* Directions for this task *
Copy these data lines exactly as they are.

* Data provided *
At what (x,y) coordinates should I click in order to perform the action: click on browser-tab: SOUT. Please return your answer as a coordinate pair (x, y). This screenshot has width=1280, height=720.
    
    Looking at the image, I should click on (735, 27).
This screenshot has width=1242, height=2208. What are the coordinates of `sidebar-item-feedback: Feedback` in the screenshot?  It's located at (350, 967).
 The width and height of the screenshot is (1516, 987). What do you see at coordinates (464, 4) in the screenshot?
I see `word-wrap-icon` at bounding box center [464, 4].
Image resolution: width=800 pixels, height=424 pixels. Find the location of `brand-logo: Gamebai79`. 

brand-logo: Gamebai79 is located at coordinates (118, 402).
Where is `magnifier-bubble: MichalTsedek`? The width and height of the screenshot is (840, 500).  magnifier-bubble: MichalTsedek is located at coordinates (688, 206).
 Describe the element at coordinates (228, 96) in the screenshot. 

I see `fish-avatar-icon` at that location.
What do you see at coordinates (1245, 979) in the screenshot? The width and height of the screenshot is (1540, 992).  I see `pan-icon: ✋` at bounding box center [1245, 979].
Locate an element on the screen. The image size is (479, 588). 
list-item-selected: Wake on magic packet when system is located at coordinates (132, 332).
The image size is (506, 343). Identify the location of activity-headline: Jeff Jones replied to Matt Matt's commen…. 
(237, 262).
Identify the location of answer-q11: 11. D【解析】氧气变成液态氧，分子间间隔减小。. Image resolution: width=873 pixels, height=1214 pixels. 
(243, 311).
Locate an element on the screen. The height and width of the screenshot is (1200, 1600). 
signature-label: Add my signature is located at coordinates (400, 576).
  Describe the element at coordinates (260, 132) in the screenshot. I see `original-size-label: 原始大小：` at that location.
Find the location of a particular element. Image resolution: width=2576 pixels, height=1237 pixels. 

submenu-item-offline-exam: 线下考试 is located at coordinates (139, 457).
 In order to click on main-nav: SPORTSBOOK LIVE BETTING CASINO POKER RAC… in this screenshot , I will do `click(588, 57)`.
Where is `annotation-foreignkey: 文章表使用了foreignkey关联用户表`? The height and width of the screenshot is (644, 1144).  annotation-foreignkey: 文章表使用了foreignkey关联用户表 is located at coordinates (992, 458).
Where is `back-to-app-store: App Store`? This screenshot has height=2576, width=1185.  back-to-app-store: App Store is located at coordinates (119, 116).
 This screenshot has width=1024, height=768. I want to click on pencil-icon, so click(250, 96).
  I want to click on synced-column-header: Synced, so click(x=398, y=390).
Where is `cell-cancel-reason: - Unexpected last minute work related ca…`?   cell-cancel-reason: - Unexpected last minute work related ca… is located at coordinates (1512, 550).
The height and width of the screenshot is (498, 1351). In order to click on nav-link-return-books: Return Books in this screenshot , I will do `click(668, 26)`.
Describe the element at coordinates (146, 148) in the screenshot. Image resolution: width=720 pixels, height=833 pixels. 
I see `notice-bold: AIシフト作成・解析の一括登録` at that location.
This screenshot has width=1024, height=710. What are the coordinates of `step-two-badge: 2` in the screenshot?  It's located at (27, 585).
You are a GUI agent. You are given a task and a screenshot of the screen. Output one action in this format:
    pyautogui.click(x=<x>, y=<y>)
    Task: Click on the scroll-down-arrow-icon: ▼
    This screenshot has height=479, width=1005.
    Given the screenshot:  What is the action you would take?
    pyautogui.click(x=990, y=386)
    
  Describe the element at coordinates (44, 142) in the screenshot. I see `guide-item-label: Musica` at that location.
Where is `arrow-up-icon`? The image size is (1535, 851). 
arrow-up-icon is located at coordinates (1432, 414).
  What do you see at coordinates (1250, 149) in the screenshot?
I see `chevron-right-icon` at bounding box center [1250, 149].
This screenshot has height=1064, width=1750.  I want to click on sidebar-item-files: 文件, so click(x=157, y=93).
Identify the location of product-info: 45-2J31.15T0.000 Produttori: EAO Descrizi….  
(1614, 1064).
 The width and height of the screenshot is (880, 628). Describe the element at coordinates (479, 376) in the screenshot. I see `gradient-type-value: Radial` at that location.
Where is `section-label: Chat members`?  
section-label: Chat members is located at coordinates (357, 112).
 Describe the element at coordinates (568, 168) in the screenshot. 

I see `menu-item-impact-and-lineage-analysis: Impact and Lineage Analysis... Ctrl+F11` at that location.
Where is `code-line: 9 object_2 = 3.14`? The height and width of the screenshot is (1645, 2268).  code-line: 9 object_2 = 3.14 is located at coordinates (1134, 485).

* Result for this task *
At what (x,y) coordinates should I click in order to perform the action: click on browser-tab: SOUT. Please return your answer as a coordinate pair (x, y). This screenshot has width=1280, height=720.
    
    Looking at the image, I should click on (735, 27).
This screenshot has width=1242, height=2208. What are the coordinates of `sidebar-item-feedback: Feedback` in the screenshot?  It's located at (350, 967).
 The width and height of the screenshot is (1516, 987). What do you see at coordinates (464, 4) in the screenshot?
I see `word-wrap-icon` at bounding box center [464, 4].
Image resolution: width=800 pixels, height=424 pixels. Find the location of `brand-logo: Gamebai79`. 

brand-logo: Gamebai79 is located at coordinates (118, 402).
Where is `magnifier-bubble: MichalTsedek`? The width and height of the screenshot is (840, 500).  magnifier-bubble: MichalTsedek is located at coordinates (688, 206).
 Describe the element at coordinates (228, 96) in the screenshot. 

I see `fish-avatar-icon` at that location.
What do you see at coordinates (1245, 979) in the screenshot? The width and height of the screenshot is (1540, 992).  I see `pan-icon: ✋` at bounding box center [1245, 979].
Locate an element on the screen. The image size is (479, 588). 
list-item-selected: Wake on magic packet when system is located at coordinates (132, 332).
The image size is (506, 343). Identify the location of activity-headline: Jeff Jones replied to Matt Matt's commen…. 
(237, 262).
Identify the location of answer-q11: 11. D【解析】氧气变成液态氧，分子间间隔减小。. Image resolution: width=873 pixels, height=1214 pixels. 
(243, 311).
Locate an element on the screen. The height and width of the screenshot is (1200, 1600). 
signature-label: Add my signature is located at coordinates (400, 576).
  Describe the element at coordinates (260, 132) in the screenshot. I see `original-size-label: 原始大小：` at that location.
Find the location of a particular element. Image resolution: width=2576 pixels, height=1237 pixels. 

submenu-item-offline-exam: 线下考试 is located at coordinates (139, 457).
 In order to click on main-nav: SPORTSBOOK LIVE BETTING CASINO POKER RAC… in this screenshot , I will do `click(588, 57)`.
Where is `annotation-foreignkey: 文章表使用了foreignkey关联用户表`? The height and width of the screenshot is (644, 1144).  annotation-foreignkey: 文章表使用了foreignkey关联用户表 is located at coordinates (992, 458).
Where is `back-to-app-store: App Store`? This screenshot has height=2576, width=1185.  back-to-app-store: App Store is located at coordinates (119, 116).
 This screenshot has width=1024, height=768. I want to click on pencil-icon, so click(250, 96).
  I want to click on synced-column-header: Synced, so click(x=398, y=390).
Where is `cell-cancel-reason: - Unexpected last minute work related ca…`?   cell-cancel-reason: - Unexpected last minute work related ca… is located at coordinates (1512, 550).
The height and width of the screenshot is (498, 1351). In order to click on nav-link-return-books: Return Books in this screenshot , I will do `click(668, 26)`.
Describe the element at coordinates (146, 148) in the screenshot. Image resolution: width=720 pixels, height=833 pixels. 
I see `notice-bold: AIシフト作成・解析の一括登録` at that location.
This screenshot has width=1024, height=710. What are the coordinates of `step-two-badge: 2` in the screenshot?  It's located at (27, 585).
You are a GUI agent. You are given a task and a screenshot of the screen. Output one action in this format:
    pyautogui.click(x=<x>, y=<y>)
    Task: Click on the scroll-down-arrow-icon: ▼
    This screenshot has height=479, width=1005.
    Given the screenshot:  What is the action you would take?
    pyautogui.click(x=990, y=386)
    
  Describe the element at coordinates (44, 142) in the screenshot. I see `guide-item-label: Musica` at that location.
Where is `arrow-up-icon`? The image size is (1535, 851). 
arrow-up-icon is located at coordinates (1432, 414).
  What do you see at coordinates (1250, 149) in the screenshot?
I see `chevron-right-icon` at bounding box center [1250, 149].
This screenshot has height=1064, width=1750.  I want to click on sidebar-item-files: 文件, so click(x=157, y=93).
Identify the location of product-info: 45-2J31.15T0.000 Produttori: EAO Descrizi….  
(1614, 1064).
 The width and height of the screenshot is (880, 628). Describe the element at coordinates (479, 376) in the screenshot. I see `gradient-type-value: Radial` at that location.
Where is `section-label: Chat members`?  
section-label: Chat members is located at coordinates (357, 112).
 Describe the element at coordinates (568, 168) in the screenshot. 

I see `menu-item-impact-and-lineage-analysis: Impact and Lineage Analysis... Ctrl+F11` at that location.
Where is `code-line: 9 object_2 = 3.14`? The height and width of the screenshot is (1645, 2268).  code-line: 9 object_2 = 3.14 is located at coordinates (1134, 485).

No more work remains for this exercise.